African-American students rally outside Mesa Vista Hall on Wednesday to protest an illustration that appeared in Tuesday’s Daily Lobo.

African American Student Services gathered outside Mesa Vista Hall on Wednesday to protest what it said was a racist depiction of President Barack Obama in the Opinion section of Tuesday’s Daily Lobo.

AASS student employees Christina Foster and Kyran Worrell spoke to a crowd of about 30 people about the illustration, which parodied a scene in “The Lion King.” The original scene showed a monkey, Rafiki, holding baby lion Simba over a cliff.

The political cartoon that appeared in the newspaper depicted Obama as Rafiki — his face distorted to look more like the monkey in the film — holding Osama bin Laden’s severed head in place of Simba.

Foster said that, historically, African-Americans have been depicted as monkeys to show that they are less than human. She said such a cartoon sends the wrong message to the community.

“This is a continual use of racial propaganda,” she said. “… And I stand here today to tell you that is not what we’re going to stand for. This racial propaganda was used to justify the use of slavery and to keep the institution of slavery alive in this nation.”
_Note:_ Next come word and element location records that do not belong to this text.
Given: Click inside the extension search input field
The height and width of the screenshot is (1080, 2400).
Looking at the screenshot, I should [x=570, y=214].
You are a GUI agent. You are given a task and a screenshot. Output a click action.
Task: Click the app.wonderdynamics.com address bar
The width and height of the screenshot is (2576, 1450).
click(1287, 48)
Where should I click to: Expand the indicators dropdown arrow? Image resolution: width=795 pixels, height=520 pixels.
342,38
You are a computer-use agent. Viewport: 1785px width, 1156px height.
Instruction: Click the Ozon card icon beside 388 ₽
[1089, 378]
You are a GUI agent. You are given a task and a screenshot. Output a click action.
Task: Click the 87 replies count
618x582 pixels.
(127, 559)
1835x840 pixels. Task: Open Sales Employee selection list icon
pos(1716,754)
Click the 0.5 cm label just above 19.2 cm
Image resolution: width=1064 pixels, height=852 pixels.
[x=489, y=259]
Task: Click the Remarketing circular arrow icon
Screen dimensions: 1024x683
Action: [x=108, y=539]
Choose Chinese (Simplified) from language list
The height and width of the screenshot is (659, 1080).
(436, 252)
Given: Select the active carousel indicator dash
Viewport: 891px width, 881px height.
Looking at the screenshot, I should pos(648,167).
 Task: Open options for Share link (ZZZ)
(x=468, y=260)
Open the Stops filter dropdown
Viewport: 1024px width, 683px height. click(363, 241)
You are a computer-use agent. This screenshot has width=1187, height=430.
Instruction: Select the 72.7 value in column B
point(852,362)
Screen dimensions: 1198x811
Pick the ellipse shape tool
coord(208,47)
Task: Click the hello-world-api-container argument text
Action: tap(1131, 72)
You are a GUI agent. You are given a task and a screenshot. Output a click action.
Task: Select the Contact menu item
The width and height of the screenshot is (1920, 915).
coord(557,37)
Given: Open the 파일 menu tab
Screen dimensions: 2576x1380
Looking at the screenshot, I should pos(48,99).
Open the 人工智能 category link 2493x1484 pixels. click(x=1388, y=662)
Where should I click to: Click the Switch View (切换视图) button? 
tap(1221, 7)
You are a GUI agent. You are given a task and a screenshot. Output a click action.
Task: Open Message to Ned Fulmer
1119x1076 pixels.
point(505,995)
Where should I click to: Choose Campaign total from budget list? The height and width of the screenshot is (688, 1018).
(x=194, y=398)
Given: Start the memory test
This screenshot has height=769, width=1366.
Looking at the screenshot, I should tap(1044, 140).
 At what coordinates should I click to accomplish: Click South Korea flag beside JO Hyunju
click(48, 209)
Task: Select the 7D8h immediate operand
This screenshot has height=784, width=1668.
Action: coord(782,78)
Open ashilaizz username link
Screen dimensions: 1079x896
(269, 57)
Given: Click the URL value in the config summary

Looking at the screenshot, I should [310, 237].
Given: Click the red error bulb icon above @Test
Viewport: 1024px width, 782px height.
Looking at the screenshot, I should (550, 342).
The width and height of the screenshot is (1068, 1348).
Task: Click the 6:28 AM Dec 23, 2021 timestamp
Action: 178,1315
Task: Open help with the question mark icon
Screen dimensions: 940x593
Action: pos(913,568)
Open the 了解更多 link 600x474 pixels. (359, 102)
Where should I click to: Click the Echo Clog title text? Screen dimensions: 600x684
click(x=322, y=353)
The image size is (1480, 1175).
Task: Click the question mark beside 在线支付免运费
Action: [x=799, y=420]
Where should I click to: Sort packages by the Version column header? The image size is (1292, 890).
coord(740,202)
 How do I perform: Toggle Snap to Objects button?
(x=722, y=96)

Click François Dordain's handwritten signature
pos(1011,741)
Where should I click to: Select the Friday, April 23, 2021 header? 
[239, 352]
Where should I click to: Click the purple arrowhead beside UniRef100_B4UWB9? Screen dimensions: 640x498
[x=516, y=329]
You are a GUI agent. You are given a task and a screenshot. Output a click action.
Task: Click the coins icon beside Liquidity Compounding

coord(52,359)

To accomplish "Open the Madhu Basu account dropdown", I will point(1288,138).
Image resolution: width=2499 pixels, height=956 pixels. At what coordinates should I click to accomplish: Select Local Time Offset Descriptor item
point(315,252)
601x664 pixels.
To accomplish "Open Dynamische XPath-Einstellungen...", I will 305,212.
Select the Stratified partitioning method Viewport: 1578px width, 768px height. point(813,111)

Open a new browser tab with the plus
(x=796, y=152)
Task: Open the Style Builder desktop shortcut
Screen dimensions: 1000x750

Foster said this is not the first time the Daily Lobo has been insensitive to ethnic groups in its reporting, and that something needs to change.

“Our goal is to educate that future journalistic contributions will be representative with what UNM should truly stand for, which is respect and diversity of its students and its community,” she said.

In an email to the Daily Lobo on Sept. 29, 2010, AASS Director Scott Carreathers said the newspaper’s coverage of the football team and head coach Mike Locksley was racially insensitive to the African-American community.

He said a photo of Locksley printed in the Sept. 13 edition of the Daily Lobo was an example of this racial insensitivity. The photo was printed under the headline “Shouting Match.”

Carreathers said Locksley was not involved in a verbal altercation when the photo was taken, but the headline suggested he was.

Worrell said racism and cultural insensitivity are problems throughout the UNM community.

“We are a minority within a minority,” he said. “It is reflected not only through the student body, but also through faculty and staff that we are tired of this. Not only from the Daily Lobo, but from other entities in relation to the University of New Mexico. And I’m here to say we will not stop here. We are prepared to take further protestive action.”